In the plugin format list I have selected AUv3 because I need it for iOS but I don’t want to include an AUv3 of the plugin for Mac OS. Unfortunately, the selection affects both the iOS and the Mac OS exporters. What’s the solution? Should I have two separate copies of the projucer file?
How do I exclude the AUv3 plugin for Mac OS?
Also, I’ve noticed that Logic/Mainstage gives priority to the AUv3 even if the .component file is installed in the library, this leads to confusion because apparently the AUv3 runs sandboxed and doesn’t share files with other formats (AU, VST3, VST).
I have two Xcode exporters, macOS and iOS, and in both cases the Xcode adds the AUv3 .appex, which I only want for the iOS exporter, not for the macOS exporter.
How do I tell the Projucer to not create the AUv3 appex for macOS?
I can’t believe nobody else experience this same issue.
If a Projucer plugin project has both the AU and AUv3 formats, and both exporters for iOS and macOS, the AUv3 app extension is also added to the macOS exporter.
What’s worse is that it actually works, if you install both the Standalone (that contains the extension) and the AU plugin into the Library, a host like MainStage or Logic doesn’t “see” the AU from the Library, but only “sees” the AUv3.
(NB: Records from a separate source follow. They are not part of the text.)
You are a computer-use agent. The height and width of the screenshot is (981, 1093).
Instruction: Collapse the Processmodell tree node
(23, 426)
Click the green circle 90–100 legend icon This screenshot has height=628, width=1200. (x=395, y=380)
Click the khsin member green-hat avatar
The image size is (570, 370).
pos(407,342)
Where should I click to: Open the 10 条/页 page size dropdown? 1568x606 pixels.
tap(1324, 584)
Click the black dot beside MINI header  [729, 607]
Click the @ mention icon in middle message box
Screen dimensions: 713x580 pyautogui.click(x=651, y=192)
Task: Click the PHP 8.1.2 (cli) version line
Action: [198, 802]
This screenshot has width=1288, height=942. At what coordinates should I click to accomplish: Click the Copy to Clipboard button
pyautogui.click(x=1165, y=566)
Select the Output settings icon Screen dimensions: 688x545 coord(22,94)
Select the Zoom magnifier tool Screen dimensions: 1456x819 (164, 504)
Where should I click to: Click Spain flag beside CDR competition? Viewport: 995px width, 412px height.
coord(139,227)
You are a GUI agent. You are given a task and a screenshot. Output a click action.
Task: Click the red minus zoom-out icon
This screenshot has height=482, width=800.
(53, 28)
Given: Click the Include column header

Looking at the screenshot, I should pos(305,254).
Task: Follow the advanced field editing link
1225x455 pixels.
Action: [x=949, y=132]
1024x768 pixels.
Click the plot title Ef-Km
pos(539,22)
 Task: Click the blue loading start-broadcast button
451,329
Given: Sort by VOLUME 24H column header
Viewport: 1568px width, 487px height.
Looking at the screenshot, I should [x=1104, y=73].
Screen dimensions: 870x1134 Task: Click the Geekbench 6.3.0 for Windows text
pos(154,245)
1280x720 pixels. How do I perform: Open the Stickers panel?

This is a hell of issue, and the only workaround I have found is to create a copy of the Projucer file, untick the AUv3 and remove the iOS exporter. This forces me to have two separate projects.
Yes, I’ve also experienced this.
My solution was similar - in CMake I create a totally separate plugin for the AUv3 - different plugin code and all, so it has it’s own standalone that’s not related to the standalone of the main project.
The hard part if using the Projucer is keeping both projects in sync when you make changes, but fortunately this isn’t an issue for me.
I have the same situation, but for me, iOS has a completely different build process. I do not mix that with the desktop build. I also do not release at the same time. Edit: But using the same code.
To get some flexibility, I recommend using the juce CMake build process. I have one CMakeLists.txt file for iOS (AUv3 and Standalone) and another for the desktop build (VST, VST3, AAX, AUv2).
The iOS CMake only creates the XCode project for iOS like projucer does. I didn’t automate this, because I need to run it in XCode anyway for simulation and for tests.
The desktop CMake file can build the whole product. I load this in CLion and develop the plugins there. CMake files work on every platform (Linux, Windows, macOS).